平成25年4月1日から平成27年12月31日までの3年間の措置。

制度の流れ

 具体的には、受贈者(30歳未満の者に限ります。)の教育資金(注1)に充てるためにその直系尊属が金銭等を拠出し、金融機関(注2)に信託等をした場合には、信託受益権の価額又は拠出された金銭等の額のうち受贈者1人につき1,500万円(学校等以外の者に支払われる金銭については500万円を限度とします。)までの金額に相当する部分の価額については、平成25年4月1日から平成27年12月31日までの間に拠出されるものに限り、贈与税を課さないこととされます。
(注1) 教育資金とは、文部科学大臣が定める次の金銭をいいます。
(1)学校等に支払われる入学金その他の金銭
(2)学校等以外の者に支払われる金銭のうち一定のもの
(注2) 金融機関とは、信託会社(信託銀行を含みます。)、銀行及び金融商品取引業者(第一種金融商品取引業を行う者に限ります。)をいいます。


【2】申告

 受贈者は、本特例の適用を受けようとする旨等を記載した教育資金非課税申告書(仮称)を金融機関を経由し、受贈者の納税地の所轄税務署長に提出しなければなりません。


【3】払出しの確認等

 受贈者は、払い出した金銭を教育資金の支払いに充当したことを証する書類を金融機関に提出しなければなりません。
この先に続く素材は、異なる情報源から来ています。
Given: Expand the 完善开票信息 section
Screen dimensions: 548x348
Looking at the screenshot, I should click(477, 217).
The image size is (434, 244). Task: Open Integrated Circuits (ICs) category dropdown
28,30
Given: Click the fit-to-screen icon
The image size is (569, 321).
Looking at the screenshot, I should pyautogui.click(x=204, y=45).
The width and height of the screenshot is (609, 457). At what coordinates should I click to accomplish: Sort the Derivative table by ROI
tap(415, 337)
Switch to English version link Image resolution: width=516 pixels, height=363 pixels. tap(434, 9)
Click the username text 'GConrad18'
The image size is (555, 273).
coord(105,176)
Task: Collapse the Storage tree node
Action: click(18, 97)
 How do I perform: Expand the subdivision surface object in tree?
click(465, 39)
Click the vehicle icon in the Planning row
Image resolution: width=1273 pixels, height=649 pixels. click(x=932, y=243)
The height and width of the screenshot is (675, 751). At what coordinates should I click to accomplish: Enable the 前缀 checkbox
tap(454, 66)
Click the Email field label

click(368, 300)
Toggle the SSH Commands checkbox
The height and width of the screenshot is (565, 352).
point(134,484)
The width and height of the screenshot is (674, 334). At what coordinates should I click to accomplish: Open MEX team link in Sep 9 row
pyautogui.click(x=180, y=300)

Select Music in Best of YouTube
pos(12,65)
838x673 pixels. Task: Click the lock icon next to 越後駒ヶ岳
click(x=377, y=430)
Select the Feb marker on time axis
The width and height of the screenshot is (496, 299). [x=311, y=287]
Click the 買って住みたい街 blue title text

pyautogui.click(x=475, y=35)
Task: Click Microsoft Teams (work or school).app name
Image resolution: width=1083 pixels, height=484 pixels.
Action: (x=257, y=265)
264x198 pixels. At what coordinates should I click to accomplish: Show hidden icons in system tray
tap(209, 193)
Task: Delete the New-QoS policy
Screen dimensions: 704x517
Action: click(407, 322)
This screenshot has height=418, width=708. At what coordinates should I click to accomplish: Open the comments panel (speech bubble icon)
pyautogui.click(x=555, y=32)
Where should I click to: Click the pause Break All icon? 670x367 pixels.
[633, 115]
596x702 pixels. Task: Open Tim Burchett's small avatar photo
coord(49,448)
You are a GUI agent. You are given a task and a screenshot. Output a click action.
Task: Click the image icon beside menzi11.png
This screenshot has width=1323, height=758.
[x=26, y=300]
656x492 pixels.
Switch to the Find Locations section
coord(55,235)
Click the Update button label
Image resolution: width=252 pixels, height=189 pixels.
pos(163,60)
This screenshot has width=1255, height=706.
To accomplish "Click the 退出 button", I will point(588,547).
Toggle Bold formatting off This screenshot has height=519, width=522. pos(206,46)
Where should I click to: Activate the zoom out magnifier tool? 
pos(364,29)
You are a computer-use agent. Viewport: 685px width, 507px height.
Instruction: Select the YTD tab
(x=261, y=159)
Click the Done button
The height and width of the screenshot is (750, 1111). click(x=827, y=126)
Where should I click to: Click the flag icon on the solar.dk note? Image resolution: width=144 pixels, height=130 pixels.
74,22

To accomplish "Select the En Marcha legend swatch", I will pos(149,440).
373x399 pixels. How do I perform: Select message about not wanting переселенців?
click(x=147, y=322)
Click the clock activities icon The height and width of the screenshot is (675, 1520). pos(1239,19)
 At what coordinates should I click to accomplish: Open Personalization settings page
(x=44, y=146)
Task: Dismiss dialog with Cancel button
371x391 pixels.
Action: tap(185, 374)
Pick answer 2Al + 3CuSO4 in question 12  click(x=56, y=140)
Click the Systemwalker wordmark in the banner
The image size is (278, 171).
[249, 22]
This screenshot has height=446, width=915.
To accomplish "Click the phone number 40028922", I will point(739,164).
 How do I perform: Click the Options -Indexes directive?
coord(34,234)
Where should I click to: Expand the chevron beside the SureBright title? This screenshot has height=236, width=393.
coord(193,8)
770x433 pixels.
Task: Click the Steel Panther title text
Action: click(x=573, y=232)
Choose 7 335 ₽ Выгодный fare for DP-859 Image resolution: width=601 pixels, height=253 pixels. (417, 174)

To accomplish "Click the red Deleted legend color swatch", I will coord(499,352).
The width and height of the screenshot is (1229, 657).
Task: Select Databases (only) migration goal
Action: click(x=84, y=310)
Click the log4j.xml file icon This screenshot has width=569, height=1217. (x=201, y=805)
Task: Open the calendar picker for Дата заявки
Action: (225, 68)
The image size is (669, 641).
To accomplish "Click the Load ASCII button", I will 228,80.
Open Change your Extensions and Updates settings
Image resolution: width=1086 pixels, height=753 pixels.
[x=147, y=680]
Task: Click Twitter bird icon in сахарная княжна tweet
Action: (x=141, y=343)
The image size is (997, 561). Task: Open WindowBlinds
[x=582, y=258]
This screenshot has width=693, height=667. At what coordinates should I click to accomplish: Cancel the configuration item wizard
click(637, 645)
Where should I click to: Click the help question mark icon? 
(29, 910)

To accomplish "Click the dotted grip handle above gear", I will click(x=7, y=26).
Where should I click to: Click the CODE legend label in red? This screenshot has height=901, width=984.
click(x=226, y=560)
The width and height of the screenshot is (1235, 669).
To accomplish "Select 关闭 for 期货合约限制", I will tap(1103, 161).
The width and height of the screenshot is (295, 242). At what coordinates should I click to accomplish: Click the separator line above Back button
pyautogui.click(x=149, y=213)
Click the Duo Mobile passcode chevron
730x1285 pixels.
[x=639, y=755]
 金融機関は、提出された書類により払い出された金銭が教育資金に充当されたことを確認し、その確認した金額を記録するとともに、その書類及び記録を受贈者が30歳に達した日の翌年3月15日後6年を経過する日まで保存しなければなりません。


【4】終了時

(1) 受贈者が30歳に達した場合
調書の提出 金融機関は、本特例の適用を受けて信託等がされた金銭等の合計金額(以下「非課税拠出額」といいます。)及び契約期間中に教育資金として払い出した金額(上記【3】により記録された金額とします。)の合計金額(学校等以外の者に支払われた金銭のうち500万円を超える部分を除きます。以下「教育資金支出額」といいます。)その他の事項を記載した調書を受贈者の納税地の所轄税務署長に提出しなければなりません。
残額の扱い 非課税拠出額から教育資金支出額を控除した残額については、受贈者が30歳に達した日に贈与があったものとして贈与税が課税されます。

(2) 受贈者が死亡した場合
調書の提出 金融機関は、受贈者の死亡を把握した場合には、その旨を記載した調書を受贈者の納税地の所轄税務署長に提出しなければなりません。
残額の扱い 非課税拠出額から教育資金支出額を控除した残額については、贈与税が課されません。